Indian aspirations of uranium treasury could be best seen in the statement made by Prime Minister Narendra Modi who described uranium as “not just a mineral but an article of faith for India.” The on-going uranium sales to India is at its peak since 2005 right after the US announced its budding strategic partnership with India. The US called India as its like-minded, best strategic partner and granted it an immensely gigantic uranium deal by paying all the prices whether it comes amend its domestic laws or requesting waiver from the export control cartel, NSG. Ever since then, India went for similar deals with Australia, Kazakhstan, France and many other countries.
Palpably, Tony Abbott signed the agreement to make Australia a “long-term, reliable supplier of uranium to India” in New Delhi. Article six of the treaty grants India unprecedented open-ended “reprocessing consent”, which could leave Australia without a say in how the nuclear material it shipped to India was used. Ironically, when uranium is used to generate electricity, weapons-grade plutonium can be recovered as a byproduct and “reprocessed” to create more energy or to produce nuclear weapons.
Since the treaty permits India to reprocess Australian uranium provided it does so in a US-approved facility. But Carlson, now a fellow at the Lowy Institute, said the US deal with India did not specify how the resulting plutonium should be managed. Similarly, he showed skepticism over the use of plutonium by this deal too.
Indian uranium deals with Kazakhstan and Australia. It imports around 40 per cent of its requirement — between 2008 and 2014, imports of uranium totaled 4,458 metric tonnes, 2,058 MT of which came from Russia’s Tvel Corporation, 2,100 MT from NAC Kazatomprom of Kazakhstan and 300 MT from Areva of France.
It is not possible to exactly identify how much uranium does India produces. Ironically, Indian government has never released fixed or exact data on local uranium production, but it is estimated to be around 350-400 MT. Total Indian reserves are estimated at 181,600 MT, mainly in Andhra Pradesh, Jharkhand and Meghalaya.
Acknowledging the fact that India is inclined towards uranium usage day by day, India has 21 operational nuclear reactors and six under construction, which use uranium as fuel. The nuclear component of India’s energy production is currently under 3 per cent at 6,000 MW. By 2032, India expects to have 45,000 MW of nuclear capacity, provided it has assured uranium fuel supplies.

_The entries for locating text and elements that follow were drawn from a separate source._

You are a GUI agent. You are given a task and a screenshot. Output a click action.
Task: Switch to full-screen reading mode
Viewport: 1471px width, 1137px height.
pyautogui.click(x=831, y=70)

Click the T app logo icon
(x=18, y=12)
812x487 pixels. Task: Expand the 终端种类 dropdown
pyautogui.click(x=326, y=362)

India is believed to have stores of up to 110 warheads. A 2012 report by India’s auditor-general facilities were under-resourced and poorly regulated. When such facilities would be kept open-ended without any check and balance upon them, it is obvious that they would be subject of miss use and miss handled. The truth is written very openly in one of the clauses of the 123 agreement that the by-product material shall not be subject to safeguards or any other form of verification under this Agreement, unless it has been decided otherwise by prior mutual agreement in writing between the two Parties. Factually, India is getting Uranium and its indigenous PHWR plants are now able to run on full capacity. Also, India is in a position to set up many more of the 700 MWe indigenous units … 4 are already under construction, and 12 more under advanced stages of planning. Given that India is estimated to possess reserves of about 80,000–112,369 tons of uranium, India has more than enough fissile material to supply its nuclear weapons program, even if it restricted Plutonium production to only 8 of the country’s 17 current reactors, and then further restricted Plutonium production to only 1/4 of the fuel core of these reactors.

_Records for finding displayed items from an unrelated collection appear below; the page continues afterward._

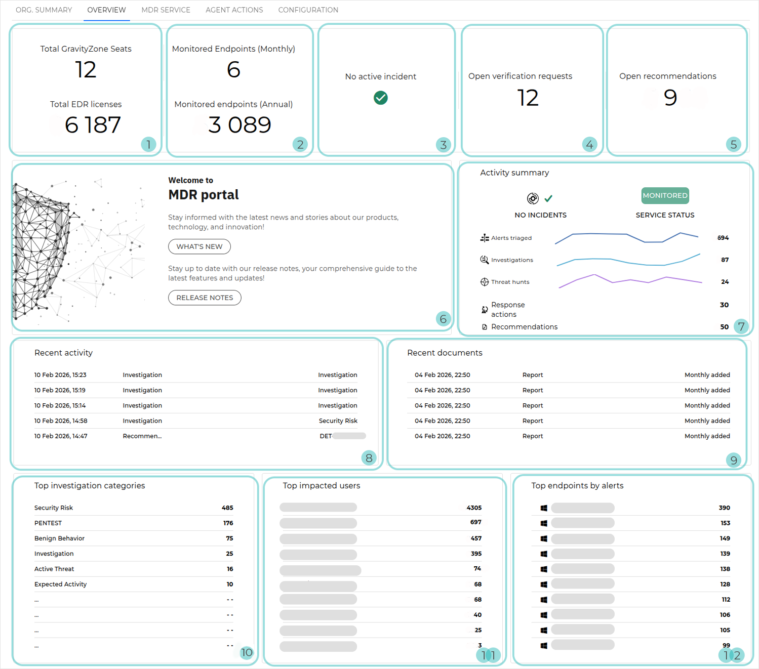The image size is (759, 669).
Task: Click the NO INCIDENTS target icon
Action: pos(533,198)
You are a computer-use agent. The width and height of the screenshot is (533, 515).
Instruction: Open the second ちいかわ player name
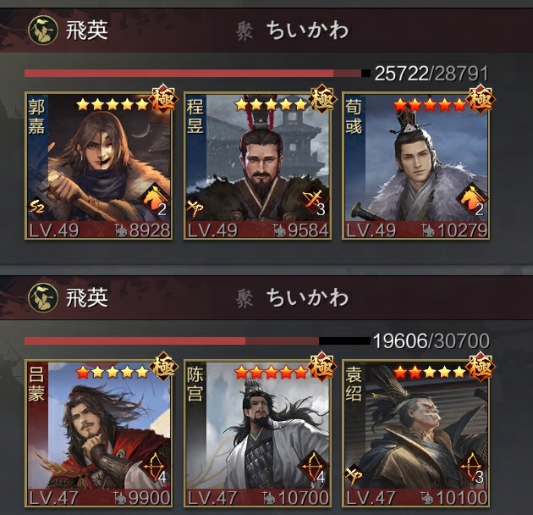tap(307, 298)
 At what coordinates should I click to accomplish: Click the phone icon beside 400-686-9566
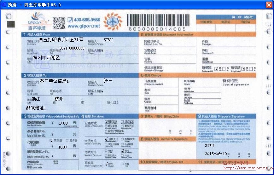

According to the calculations of one of the key advisers to the US Nuclear deal negotiating team, Ashley Tellis: operating India’s eight unsafeguarded PHWRs in such a [conservative] regime would bequeath New Delhi with some 12,135–13,370 kilograms of weapons-grade plutonium, which is sufficient to produce between 2,023–2,228 nuclear weapons over and above those already existing in the Indian arsenal. Although no Indian analyst, let alone a policy maker, has ever advocated any nuclear inventory that even remotely approximates such numbers, this heuristic exercise confirms that New Delhi has the capability to produce a gigantic nuclear arsenal while subsisting well within the lowest estimates of its known uranium reserves.
This growing inclination towards uranium reservations and increasing disastrous and advanced level weaponry would adversary impact the regional security architecture and strategic stability concerns. Keeping the above mentioned clues, it is not only India behind this entire catastrophe; it is in effect a part of a colossal plan of the entire power seeking community.